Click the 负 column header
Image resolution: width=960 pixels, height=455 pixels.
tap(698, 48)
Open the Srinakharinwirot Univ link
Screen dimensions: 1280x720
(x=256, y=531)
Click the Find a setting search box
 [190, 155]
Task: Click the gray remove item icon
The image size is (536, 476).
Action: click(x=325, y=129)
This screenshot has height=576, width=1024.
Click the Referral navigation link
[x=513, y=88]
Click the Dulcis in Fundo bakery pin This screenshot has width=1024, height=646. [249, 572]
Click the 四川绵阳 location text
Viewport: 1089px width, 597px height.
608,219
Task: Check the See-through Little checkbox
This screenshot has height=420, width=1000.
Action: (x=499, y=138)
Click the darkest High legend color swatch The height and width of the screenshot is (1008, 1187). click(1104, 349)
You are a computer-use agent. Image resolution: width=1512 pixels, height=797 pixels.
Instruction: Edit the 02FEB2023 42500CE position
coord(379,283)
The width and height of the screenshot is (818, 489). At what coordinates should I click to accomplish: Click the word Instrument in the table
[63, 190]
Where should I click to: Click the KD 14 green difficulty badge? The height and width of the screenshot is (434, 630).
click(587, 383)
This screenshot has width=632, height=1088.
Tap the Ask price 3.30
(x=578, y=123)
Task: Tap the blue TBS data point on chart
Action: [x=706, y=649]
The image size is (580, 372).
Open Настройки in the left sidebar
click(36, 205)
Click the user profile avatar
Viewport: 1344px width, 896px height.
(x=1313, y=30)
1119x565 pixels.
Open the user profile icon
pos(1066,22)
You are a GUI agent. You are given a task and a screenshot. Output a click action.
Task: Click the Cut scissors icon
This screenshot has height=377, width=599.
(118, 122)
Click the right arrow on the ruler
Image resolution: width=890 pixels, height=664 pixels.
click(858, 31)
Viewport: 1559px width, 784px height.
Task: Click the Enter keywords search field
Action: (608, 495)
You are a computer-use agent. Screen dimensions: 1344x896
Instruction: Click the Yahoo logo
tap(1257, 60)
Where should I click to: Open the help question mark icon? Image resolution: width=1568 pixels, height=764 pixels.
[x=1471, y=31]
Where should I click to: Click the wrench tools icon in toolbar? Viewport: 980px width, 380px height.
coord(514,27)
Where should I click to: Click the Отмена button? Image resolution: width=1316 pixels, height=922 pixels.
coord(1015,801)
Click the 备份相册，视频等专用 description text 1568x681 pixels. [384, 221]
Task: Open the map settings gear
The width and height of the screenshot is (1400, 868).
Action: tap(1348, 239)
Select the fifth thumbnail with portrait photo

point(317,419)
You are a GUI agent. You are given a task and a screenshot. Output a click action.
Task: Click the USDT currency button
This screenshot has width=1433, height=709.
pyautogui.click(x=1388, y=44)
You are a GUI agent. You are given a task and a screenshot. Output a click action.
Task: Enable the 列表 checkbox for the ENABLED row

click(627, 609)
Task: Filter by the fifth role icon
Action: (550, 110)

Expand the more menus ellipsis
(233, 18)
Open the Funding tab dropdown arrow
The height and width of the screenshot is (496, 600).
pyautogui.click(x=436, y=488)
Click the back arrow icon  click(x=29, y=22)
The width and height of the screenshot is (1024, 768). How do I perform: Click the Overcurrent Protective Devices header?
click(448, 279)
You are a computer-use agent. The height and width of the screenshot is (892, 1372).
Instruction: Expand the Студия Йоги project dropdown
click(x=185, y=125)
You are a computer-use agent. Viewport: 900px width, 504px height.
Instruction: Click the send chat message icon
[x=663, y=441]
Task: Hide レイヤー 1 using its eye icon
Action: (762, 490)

--------------------------------------------------

## Set problem
Copy the listing above word for word, line by line, from start to finish.

## Exercise output
Click the 负 column header
Image resolution: width=960 pixels, height=455 pixels.
tap(698, 48)
Open the Srinakharinwirot Univ link
Screen dimensions: 1280x720
(x=256, y=531)
Click the Find a setting search box
 [190, 155]
Task: Click the gray remove item icon
The image size is (536, 476).
Action: click(x=325, y=129)
This screenshot has height=576, width=1024.
Click the Referral navigation link
[x=513, y=88]
Click the Dulcis in Fundo bakery pin This screenshot has width=1024, height=646. [249, 572]
Click the 四川绵阳 location text
Viewport: 1089px width, 597px height.
608,219
Task: Check the See-through Little checkbox
This screenshot has height=420, width=1000.
Action: (x=499, y=138)
Click the darkest High legend color swatch The height and width of the screenshot is (1008, 1187). click(1104, 349)
You are a computer-use agent. Image resolution: width=1512 pixels, height=797 pixels.
Instruction: Edit the 02FEB2023 42500CE position
coord(379,283)
The width and height of the screenshot is (818, 489). At what coordinates should I click to accomplish: Click the word Instrument in the table
[63, 190]
Where should I click to: Click the KD 14 green difficulty badge? The height and width of the screenshot is (434, 630).
click(587, 383)
This screenshot has width=632, height=1088.
Tap the Ask price 3.30
(x=578, y=123)
Task: Tap the blue TBS data point on chart
Action: [x=706, y=649]
The image size is (580, 372).
Open Настройки in the left sidebar
click(36, 205)
Click the user profile avatar
Viewport: 1344px width, 896px height.
(x=1313, y=30)
1119x565 pixels.
Open the user profile icon
pos(1066,22)
You are a GUI agent. You are given a task and a screenshot. Output a click action.
Task: Click the Cut scissors icon
This screenshot has height=377, width=599.
(118, 122)
Click the right arrow on the ruler
Image resolution: width=890 pixels, height=664 pixels.
click(858, 31)
Viewport: 1559px width, 784px height.
Task: Click the Enter keywords search field
Action: (608, 495)
You are a computer-use agent. Screen dimensions: 1344x896
Instruction: Click the Yahoo logo
tap(1257, 60)
Where should I click to: Open the help question mark icon? Image resolution: width=1568 pixels, height=764 pixels.
[x=1471, y=31]
Where should I click to: Click the wrench tools icon in toolbar? Viewport: 980px width, 380px height.
coord(514,27)
Where should I click to: Click the Отмена button? Image resolution: width=1316 pixels, height=922 pixels.
coord(1015,801)
Click the 备份相册，视频等专用 description text 1568x681 pixels. [384, 221]
Task: Open the map settings gear
The width and height of the screenshot is (1400, 868).
Action: tap(1348, 239)
Select the fifth thumbnail with portrait photo

point(317,419)
You are a GUI agent. You are given a task and a screenshot. Output a click action.
Task: Click the USDT currency button
This screenshot has width=1433, height=709.
pyautogui.click(x=1388, y=44)
You are a GUI agent. You are given a task and a screenshot. Output a click action.
Task: Enable the 列表 checkbox for the ENABLED row

click(627, 609)
Task: Filter by the fifth role icon
Action: (550, 110)

Expand the more menus ellipsis
(233, 18)
Open the Funding tab dropdown arrow
The height and width of the screenshot is (496, 600).
pyautogui.click(x=436, y=488)
Click the back arrow icon  click(x=29, y=22)
The width and height of the screenshot is (1024, 768). How do I perform: Click the Overcurrent Protective Devices header?
click(448, 279)
You are a computer-use agent. The height and width of the screenshot is (892, 1372).
Instruction: Expand the Студия Йоги project dropdown
click(x=185, y=125)
You are a computer-use agent. Viewport: 900px width, 504px height.
Instruction: Click the send chat message icon
[x=663, y=441]
Task: Hide レイヤー 1 using its eye icon
Action: (762, 490)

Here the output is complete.